Peter Whiteford, Professor, ANU Crawford School of Public Policy.
In the Coalition government's previous budgets - particularly its first in 2014 - savings were predominantly proposed in the area of social security and welfare spending. At one level this is not surprising. Social security and welfare accounts for around one-third of all Commonwealth government spending.
But as the OECD has pointed out, because Australia has the most-targeted social security system in the rich world, cuts to social security are likely to significantly increase inequality. Perceptions of the unfairness of these proposals were important in derailing the 2014 budget.
In the 2016-17 budget, social security and welfare continues to account for the largest single share of government spending. While this function will continue to see the strongest growth in spending, this is virtually entirely due to the continuing roll-out of the National Disability Insurance scheme (NDIS) over the forward estimates.
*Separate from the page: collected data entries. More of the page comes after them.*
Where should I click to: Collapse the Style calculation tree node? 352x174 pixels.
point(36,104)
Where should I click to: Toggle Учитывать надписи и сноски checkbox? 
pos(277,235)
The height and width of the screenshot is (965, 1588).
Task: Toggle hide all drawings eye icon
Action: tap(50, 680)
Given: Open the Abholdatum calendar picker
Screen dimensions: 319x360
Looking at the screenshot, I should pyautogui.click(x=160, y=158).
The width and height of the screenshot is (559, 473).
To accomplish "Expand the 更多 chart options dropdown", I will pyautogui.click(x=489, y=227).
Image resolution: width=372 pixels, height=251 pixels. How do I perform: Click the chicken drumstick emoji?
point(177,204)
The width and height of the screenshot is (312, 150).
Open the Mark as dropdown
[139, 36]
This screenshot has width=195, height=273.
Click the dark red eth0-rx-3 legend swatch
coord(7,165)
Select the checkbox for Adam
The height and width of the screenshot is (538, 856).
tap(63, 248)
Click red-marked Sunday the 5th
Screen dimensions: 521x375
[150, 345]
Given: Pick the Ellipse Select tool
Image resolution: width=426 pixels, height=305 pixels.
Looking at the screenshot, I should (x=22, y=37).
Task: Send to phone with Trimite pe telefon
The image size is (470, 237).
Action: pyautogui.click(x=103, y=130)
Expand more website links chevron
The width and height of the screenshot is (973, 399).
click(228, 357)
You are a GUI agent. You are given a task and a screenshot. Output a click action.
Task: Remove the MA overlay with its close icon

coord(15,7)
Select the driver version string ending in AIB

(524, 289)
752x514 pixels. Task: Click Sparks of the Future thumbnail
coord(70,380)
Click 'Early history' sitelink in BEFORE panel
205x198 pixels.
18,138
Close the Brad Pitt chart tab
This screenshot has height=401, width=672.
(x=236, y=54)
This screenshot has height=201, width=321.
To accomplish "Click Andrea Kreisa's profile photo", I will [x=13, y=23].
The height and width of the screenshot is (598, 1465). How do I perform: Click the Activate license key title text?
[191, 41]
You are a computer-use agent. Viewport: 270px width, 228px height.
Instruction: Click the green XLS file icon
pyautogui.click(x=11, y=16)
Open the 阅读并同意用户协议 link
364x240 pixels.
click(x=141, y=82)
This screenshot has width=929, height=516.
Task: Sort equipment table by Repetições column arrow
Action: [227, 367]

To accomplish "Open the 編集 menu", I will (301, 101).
Also built into the forward estimates is a range of savings measures that have not yet been passed by the Senate. These include cuts to family payments for low-income families, reductions in Pharmaceutical Benefit Scheme concessions, the higher age pension eligibility age, the one-month waiting period for young people to access income support, and lower payments for many young unemployed people.
Phasing out the compensation for carbon pricing will also reduce benefits for new recipients of the Newstart Allowance.
While this may appear appropriate, as the Australian Council of Social Service has pointed out, the income tax cuts that were also intended to compensate for the carbon price remain in place. It is anticipated savings will also be made through an additional 90,000 medical reviews of people receiving the Disability Support Pension.
There is a range of positive initiatives in addition to the ongoing support for the NDIS. These include around $96 million for a "Try, Test and Learn" fund to finance innovative policy interventions to help people who have the capacity to work but appear to be at risk of long-term reliance on welfare payments.
More substantially, around $750 million over four years will go into a suite of new assistance for young job-seekers.